The raw dog food diet is becoming popular among canine owners. It has been linked to a reduced risk of cancer, dental disease and a plethora of allergies. However, there is virtually no scientific evidence for these supposed health benefits, and many pet owners have their doubts.
What is the raw dog food diet?
The raw food diet is supposed to mirror what dogs would usually eat in the wild. It includes uncooked meat, raw eggs and whole or ground bones. Sounds disgusting, right? The raw food can become contaminated and cause bacterial infections for you and your dog. It could also lead to nutritional deficiencies and a range of other health complications. The raw dog food diet does not have a good rep.
Is it safe?
In summary, no. The raw dog food diet can be dangerous for the pup and your family. It’s supposedly linked to healthier skin and cleaner teeth for your dog. But you could also get these benefits from store-bought food that does not come with all the other risks. Nobody wants to store bones in the kitchen for their dog to eat.
People are also sold on the raw diet because it seems more natural and organic, without chemicals. Organic food tends to cost more money in the UK than more affordable alternatives. You probably don’t want to give your high-quality and expensive meat to your dog.
What are the risks?
The raw food can become infected with bacteria, making you and your dog sick.

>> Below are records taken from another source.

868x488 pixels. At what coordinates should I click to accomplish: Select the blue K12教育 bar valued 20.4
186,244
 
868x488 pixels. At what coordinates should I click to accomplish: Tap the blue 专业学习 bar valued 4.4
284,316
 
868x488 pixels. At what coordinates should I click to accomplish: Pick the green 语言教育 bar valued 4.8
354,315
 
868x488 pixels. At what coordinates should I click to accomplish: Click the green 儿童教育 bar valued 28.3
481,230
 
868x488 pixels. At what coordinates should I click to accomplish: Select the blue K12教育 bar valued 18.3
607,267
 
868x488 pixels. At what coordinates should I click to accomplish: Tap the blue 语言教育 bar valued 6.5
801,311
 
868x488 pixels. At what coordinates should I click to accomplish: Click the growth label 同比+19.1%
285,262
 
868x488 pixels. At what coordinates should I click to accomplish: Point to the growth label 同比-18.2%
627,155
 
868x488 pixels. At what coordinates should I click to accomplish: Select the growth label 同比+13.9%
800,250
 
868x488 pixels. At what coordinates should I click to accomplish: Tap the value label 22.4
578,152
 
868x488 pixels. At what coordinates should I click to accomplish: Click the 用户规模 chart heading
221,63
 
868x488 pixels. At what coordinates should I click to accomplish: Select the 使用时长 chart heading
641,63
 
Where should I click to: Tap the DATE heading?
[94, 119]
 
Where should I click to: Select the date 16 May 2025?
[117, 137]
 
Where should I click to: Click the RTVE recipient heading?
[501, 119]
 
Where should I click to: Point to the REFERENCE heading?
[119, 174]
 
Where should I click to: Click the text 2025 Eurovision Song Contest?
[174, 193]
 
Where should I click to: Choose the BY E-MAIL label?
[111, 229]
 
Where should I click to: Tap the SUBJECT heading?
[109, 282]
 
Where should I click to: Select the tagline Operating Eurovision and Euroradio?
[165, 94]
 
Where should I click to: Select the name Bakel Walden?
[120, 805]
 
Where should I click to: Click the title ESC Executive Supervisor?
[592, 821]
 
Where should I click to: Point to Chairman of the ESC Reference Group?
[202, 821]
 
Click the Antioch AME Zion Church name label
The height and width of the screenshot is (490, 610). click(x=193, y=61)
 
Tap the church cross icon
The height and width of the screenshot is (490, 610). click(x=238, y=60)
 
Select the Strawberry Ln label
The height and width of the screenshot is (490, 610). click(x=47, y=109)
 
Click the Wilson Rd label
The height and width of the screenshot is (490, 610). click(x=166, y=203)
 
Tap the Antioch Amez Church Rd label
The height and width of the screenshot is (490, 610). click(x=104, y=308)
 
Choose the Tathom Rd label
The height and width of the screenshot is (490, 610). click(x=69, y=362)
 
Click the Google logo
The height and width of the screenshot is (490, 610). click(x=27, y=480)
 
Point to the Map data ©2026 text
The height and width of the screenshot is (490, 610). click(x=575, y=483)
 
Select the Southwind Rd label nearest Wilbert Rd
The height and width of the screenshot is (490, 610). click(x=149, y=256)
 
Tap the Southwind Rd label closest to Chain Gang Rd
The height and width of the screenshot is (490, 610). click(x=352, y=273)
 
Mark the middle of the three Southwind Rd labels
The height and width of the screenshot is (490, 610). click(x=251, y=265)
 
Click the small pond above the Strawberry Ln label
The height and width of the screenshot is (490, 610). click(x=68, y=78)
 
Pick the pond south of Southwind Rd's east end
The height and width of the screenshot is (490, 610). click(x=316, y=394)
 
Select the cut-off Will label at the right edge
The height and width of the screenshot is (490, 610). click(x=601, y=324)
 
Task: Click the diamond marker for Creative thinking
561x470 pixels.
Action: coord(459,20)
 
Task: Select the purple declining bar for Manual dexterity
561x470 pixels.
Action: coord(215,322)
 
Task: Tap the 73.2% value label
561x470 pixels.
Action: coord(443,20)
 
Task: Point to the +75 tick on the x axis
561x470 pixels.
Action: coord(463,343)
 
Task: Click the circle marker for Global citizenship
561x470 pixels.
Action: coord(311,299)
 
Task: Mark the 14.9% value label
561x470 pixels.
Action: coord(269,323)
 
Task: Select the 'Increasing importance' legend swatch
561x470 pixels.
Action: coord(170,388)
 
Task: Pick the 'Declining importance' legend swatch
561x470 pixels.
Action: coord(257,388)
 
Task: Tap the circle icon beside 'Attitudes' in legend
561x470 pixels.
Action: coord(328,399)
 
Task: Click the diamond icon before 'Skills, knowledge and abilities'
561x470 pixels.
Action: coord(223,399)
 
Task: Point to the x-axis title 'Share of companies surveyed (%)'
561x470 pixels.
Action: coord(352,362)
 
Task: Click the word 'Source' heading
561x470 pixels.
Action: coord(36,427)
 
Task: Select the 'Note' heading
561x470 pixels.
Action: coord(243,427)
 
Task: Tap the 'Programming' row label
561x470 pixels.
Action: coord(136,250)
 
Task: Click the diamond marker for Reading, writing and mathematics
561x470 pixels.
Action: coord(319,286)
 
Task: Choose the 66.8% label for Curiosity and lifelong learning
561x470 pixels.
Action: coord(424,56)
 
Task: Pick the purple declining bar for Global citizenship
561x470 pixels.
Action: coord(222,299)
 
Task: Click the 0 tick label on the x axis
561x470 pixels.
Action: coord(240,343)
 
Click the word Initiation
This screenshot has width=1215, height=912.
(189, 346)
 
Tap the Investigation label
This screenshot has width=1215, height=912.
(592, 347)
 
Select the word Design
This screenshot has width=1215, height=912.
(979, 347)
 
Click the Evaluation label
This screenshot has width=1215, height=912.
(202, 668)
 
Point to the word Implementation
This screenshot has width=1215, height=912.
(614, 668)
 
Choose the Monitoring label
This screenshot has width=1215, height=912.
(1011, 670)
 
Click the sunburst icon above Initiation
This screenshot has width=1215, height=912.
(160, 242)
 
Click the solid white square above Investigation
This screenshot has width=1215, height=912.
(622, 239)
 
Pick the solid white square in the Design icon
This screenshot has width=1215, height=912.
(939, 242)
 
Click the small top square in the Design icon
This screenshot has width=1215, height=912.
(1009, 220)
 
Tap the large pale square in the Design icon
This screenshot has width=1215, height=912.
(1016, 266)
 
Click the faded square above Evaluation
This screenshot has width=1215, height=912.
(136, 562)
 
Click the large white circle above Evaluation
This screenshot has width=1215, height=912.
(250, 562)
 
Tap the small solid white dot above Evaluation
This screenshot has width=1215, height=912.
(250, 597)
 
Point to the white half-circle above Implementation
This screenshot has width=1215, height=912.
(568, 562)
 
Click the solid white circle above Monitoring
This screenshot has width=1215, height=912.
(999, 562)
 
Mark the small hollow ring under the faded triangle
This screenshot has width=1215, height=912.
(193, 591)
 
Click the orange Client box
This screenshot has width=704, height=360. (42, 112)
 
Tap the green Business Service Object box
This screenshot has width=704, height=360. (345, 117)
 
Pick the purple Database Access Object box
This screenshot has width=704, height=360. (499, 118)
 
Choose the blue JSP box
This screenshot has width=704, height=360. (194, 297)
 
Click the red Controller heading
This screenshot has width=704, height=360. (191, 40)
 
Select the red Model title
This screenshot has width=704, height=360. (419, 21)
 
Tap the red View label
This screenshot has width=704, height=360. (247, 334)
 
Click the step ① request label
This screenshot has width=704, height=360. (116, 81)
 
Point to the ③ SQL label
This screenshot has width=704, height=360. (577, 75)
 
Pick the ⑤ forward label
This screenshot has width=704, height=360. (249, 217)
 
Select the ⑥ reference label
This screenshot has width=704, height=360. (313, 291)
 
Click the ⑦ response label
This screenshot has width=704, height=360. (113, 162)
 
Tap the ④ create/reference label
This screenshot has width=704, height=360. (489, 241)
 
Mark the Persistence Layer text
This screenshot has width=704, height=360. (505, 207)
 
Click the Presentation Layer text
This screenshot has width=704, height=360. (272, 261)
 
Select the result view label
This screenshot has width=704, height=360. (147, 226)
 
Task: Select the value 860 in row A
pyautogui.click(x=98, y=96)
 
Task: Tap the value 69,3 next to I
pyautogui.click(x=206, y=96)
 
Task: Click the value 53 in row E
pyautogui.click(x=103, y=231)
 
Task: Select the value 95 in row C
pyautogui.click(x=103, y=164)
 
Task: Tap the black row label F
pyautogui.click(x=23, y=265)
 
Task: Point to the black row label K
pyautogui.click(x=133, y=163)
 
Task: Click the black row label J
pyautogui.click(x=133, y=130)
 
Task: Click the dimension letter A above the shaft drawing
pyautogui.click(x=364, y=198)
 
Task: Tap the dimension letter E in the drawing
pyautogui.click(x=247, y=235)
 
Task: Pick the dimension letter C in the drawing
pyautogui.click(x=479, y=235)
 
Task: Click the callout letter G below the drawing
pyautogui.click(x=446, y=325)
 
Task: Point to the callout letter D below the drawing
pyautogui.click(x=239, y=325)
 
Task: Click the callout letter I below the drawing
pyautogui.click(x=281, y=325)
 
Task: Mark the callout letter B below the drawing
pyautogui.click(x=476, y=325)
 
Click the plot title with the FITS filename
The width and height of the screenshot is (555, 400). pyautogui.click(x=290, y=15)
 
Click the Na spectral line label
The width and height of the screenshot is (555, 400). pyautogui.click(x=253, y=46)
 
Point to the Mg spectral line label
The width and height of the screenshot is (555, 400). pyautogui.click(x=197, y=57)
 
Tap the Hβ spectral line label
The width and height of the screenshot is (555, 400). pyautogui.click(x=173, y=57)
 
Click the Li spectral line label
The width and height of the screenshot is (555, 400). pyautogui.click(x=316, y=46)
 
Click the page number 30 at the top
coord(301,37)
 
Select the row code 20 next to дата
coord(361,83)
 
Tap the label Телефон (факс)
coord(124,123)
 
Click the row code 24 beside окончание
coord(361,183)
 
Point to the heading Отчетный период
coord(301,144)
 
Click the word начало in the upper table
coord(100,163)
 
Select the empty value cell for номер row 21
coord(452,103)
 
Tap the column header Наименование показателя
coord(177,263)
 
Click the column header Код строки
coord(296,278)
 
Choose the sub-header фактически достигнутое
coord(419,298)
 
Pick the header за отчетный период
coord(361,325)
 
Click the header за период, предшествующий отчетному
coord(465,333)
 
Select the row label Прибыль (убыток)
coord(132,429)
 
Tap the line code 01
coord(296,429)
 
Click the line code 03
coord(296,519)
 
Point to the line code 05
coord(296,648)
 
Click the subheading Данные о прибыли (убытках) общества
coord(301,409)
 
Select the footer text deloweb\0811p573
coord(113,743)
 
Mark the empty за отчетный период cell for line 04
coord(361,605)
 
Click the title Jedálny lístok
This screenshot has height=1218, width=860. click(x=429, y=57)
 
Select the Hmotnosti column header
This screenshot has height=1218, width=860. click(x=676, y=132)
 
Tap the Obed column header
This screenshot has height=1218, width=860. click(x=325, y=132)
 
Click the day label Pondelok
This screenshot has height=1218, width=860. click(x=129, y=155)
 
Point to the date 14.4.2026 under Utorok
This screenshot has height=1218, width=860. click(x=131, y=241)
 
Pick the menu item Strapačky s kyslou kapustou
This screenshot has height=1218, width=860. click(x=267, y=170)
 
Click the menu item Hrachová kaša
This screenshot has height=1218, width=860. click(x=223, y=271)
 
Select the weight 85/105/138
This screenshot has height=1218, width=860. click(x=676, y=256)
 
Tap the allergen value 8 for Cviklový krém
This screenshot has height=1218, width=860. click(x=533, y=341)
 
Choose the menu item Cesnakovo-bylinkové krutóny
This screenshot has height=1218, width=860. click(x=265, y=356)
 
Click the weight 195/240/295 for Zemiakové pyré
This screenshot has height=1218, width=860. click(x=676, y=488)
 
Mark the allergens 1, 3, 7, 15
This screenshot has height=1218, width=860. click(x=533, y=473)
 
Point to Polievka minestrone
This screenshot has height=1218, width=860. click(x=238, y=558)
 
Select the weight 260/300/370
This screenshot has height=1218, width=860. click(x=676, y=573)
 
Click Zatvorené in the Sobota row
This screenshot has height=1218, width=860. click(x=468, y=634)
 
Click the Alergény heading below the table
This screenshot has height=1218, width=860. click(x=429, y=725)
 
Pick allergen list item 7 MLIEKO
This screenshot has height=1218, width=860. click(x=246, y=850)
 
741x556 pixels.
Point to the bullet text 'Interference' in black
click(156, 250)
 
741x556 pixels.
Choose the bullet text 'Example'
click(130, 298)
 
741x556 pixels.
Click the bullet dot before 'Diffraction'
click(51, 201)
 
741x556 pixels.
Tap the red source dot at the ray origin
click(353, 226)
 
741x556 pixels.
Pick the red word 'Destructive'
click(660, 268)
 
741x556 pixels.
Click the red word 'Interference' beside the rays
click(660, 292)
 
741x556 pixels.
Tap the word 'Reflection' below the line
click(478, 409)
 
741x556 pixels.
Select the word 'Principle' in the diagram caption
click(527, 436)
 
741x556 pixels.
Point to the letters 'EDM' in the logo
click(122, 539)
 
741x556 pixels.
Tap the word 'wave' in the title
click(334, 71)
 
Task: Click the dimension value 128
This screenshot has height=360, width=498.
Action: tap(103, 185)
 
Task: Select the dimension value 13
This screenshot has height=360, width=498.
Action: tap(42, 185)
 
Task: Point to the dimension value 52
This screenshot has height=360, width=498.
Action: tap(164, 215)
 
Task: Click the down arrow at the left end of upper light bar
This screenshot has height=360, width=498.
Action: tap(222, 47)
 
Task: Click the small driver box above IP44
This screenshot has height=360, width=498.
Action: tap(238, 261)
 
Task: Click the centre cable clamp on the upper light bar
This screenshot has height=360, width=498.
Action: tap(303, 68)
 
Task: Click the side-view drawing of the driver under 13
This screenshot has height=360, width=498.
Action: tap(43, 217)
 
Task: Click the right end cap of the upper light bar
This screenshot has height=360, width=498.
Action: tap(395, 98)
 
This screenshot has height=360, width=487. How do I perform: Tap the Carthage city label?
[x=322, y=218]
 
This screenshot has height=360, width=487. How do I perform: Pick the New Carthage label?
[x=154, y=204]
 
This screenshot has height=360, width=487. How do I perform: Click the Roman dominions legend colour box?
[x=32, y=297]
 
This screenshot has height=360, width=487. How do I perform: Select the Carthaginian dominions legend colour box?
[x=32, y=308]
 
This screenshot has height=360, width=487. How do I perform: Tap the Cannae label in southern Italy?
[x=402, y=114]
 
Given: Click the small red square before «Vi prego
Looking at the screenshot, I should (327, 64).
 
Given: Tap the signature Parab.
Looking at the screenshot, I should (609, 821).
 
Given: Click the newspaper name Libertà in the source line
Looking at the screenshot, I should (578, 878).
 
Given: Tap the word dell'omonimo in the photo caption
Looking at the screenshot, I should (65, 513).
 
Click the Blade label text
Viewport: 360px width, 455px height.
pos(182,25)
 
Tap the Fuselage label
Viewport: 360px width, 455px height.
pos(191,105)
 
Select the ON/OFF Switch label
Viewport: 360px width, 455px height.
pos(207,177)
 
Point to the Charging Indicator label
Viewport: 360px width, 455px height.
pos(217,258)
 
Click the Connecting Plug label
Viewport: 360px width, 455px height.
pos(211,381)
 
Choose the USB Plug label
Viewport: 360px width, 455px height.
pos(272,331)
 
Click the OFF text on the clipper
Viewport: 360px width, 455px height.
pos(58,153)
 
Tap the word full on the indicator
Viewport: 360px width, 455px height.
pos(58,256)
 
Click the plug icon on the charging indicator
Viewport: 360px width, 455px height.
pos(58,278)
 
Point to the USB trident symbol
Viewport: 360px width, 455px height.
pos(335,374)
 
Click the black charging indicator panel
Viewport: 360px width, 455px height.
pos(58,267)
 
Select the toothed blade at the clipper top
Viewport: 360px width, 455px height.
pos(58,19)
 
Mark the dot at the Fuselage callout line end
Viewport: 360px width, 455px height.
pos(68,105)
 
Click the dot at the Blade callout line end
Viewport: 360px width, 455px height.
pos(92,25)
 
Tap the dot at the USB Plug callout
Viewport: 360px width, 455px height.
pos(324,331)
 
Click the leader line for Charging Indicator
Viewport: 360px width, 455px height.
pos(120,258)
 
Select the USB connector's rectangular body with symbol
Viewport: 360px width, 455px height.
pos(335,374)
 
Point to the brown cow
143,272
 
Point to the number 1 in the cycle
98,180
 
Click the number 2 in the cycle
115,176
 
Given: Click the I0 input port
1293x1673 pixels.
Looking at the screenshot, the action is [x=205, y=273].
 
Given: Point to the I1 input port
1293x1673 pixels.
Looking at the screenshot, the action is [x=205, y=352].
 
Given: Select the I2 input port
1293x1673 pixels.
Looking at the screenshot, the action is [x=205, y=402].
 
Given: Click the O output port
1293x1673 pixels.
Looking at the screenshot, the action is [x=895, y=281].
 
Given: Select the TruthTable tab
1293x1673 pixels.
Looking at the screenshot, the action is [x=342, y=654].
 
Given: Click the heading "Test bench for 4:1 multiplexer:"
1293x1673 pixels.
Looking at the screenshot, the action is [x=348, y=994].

It can also cause bone problems for your pup because they are not getting enough calcium. They may have too much of one vitamin and not enough of others. Raw meat and eggs do not provide them with the vitamins they get from whole grains and vegetables. Wet dog food is far more balanced and contains a combination of grains, vegetables and cooked meat (both fish and poultry).
The raw diet is unbalanced and unsafe for everyone in your household.
Can you do it safely?
If you really want to feed your dog raw food, you need to be careful. You need to clean the environment the food comes into contact with and does not have the raw food in the kitchen. Practise excellent hygiene, especially if your pet licks your face, mouth or hands.
The raw food diet does not compare to the carefully curated dog food on offer in most supermarkets.